U.S. Regulators to Leveraged Loan Issuers: Just Do It (Transition to SOFR)

In late 2020, U.S. regulators [i] issued supervisory guidance encouraging banks to stop entering into new financial contracts that reference U.S.-dollar-denominated Libor (the London Interbank Offered Rate). The regulators set a deadline of 31 December 2021 to transition all contracts away from Libor. They also indicated that any Libor-referenced contracts in the interim should have a robust fallback with a clearly defined alternative rate. The statement from the regulators applied to all financial contracts that reference Libor, implicating leveraged loans, a floating-rate sector that has long used Libor.

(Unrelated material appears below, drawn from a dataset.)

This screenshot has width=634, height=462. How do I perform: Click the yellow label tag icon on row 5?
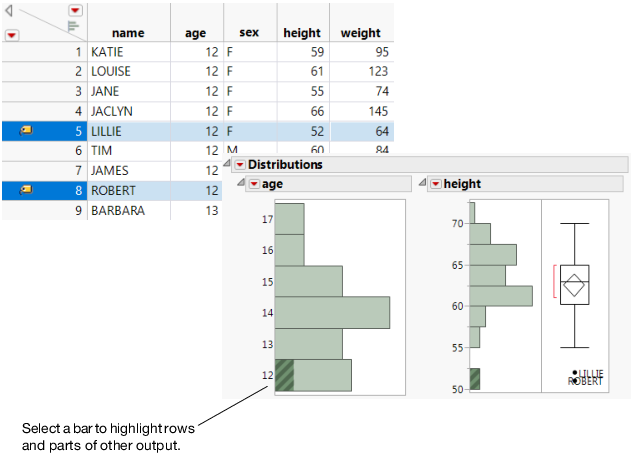click(x=27, y=130)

Since 2017, the Alternative Reference Rate Committee (ARRC) – a group of market participants (including PIMCO) convened by the Federal Reserve Board and the New York Fed – has recommended that the Secured Overnight Financing Rate (SOFR, a reference rate published by the New York Fed) replace USD Libor. The ARRC also recommended “hardwired” fallback language be used in both syndicated and bilateral loans beginning in the autumn of 2020, and that banks stop originating Libor-referenced leveraged loans after 30 June 2021.

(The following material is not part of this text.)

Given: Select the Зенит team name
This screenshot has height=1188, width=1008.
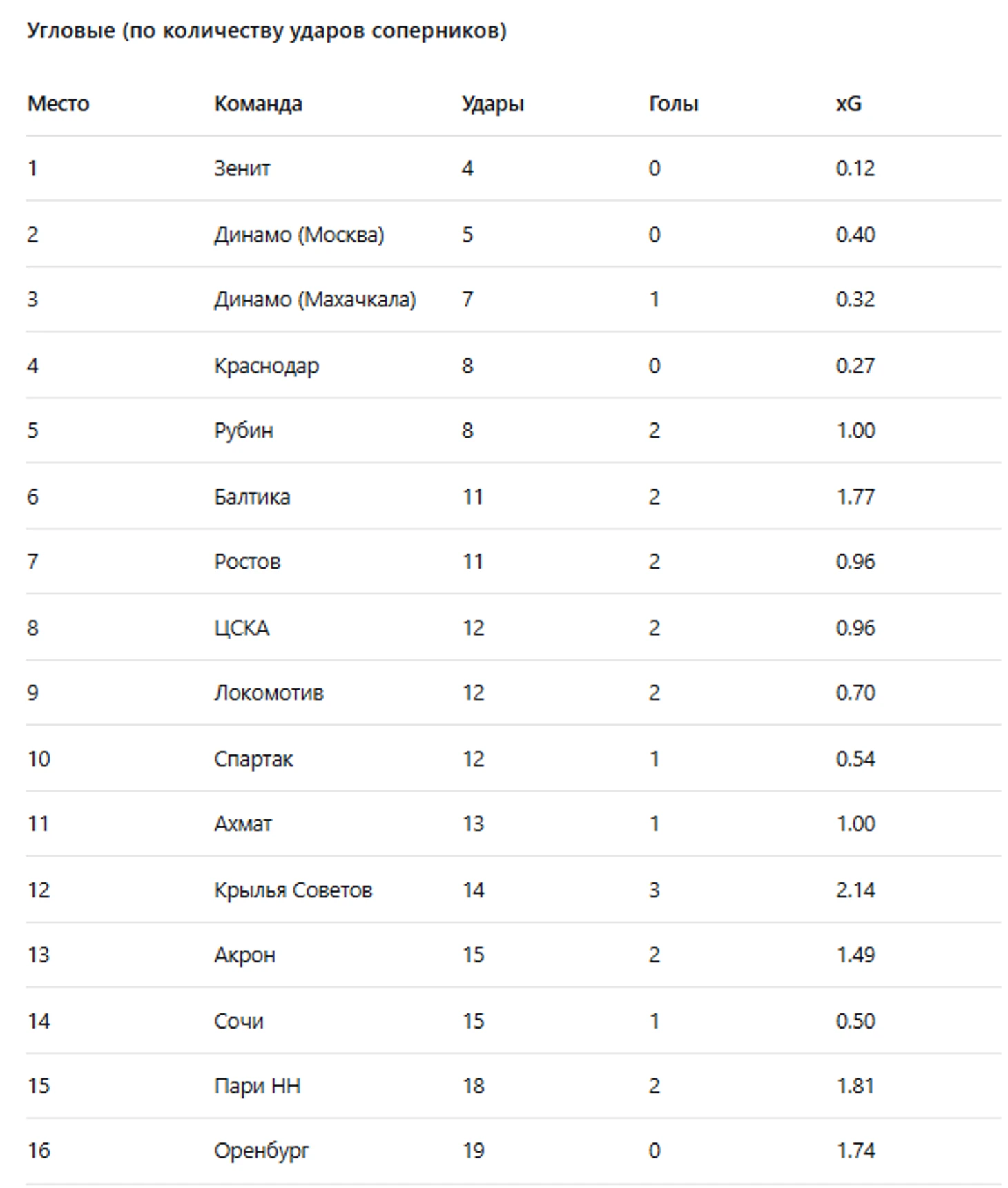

Yet, despite prompts from regulators and market participants, the U.S. leveraged loan market has been slow to embrace SOFR, even while other fixed income sectors issue new SOFR-referencing contracts. This lack of progress has most recently caught the attention of U.S. Treasury Secretary Janet Yellen, who noted that loans are well behind where they should be at this stage in the transition. We believe continued delay could elevate risks for both loan issuers and investors during the delicate transition away from Libor.